◆ **HOW TO COMPLETE THIS TASK**: Every line containing "Switch" should be identified and copied from the data below.

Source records

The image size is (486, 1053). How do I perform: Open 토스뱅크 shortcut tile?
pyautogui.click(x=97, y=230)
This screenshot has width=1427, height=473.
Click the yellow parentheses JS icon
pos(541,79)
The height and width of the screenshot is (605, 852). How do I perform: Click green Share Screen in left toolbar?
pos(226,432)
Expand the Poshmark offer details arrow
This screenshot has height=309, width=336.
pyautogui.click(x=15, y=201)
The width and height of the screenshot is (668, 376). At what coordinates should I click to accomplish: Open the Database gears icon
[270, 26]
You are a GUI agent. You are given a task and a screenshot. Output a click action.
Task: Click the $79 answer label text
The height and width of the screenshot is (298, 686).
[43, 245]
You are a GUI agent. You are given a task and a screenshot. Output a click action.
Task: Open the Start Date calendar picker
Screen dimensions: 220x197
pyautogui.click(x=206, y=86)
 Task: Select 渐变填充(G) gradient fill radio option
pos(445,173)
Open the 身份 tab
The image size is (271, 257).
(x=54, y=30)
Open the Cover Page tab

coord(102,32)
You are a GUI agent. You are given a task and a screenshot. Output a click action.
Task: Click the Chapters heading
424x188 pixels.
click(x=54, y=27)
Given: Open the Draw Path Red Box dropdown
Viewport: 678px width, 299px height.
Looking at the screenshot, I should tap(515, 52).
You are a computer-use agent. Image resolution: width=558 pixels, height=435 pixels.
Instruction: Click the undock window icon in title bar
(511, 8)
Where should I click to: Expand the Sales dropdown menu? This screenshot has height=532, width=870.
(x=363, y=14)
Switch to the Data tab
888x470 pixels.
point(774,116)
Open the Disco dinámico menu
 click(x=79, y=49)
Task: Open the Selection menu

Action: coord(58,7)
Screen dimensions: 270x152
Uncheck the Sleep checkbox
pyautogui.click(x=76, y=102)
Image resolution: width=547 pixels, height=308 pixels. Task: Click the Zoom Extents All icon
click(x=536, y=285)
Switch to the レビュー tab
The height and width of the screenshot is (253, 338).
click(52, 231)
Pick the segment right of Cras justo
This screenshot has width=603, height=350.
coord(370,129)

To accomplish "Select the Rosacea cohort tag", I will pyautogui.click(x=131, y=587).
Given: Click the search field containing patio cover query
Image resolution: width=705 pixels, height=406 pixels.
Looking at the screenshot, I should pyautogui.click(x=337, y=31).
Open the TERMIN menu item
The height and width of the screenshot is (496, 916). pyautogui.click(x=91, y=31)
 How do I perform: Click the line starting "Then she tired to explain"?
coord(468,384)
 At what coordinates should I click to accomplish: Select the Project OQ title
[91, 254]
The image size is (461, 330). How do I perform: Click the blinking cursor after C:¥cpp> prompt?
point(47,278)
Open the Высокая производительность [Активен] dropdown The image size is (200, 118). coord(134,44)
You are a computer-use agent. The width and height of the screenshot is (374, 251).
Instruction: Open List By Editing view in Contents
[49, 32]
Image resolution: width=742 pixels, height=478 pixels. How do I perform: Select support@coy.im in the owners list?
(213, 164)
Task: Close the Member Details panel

◆ **EXERCISE RESPONSE**:
Switch to the Data tab
Switch to the レビュー tab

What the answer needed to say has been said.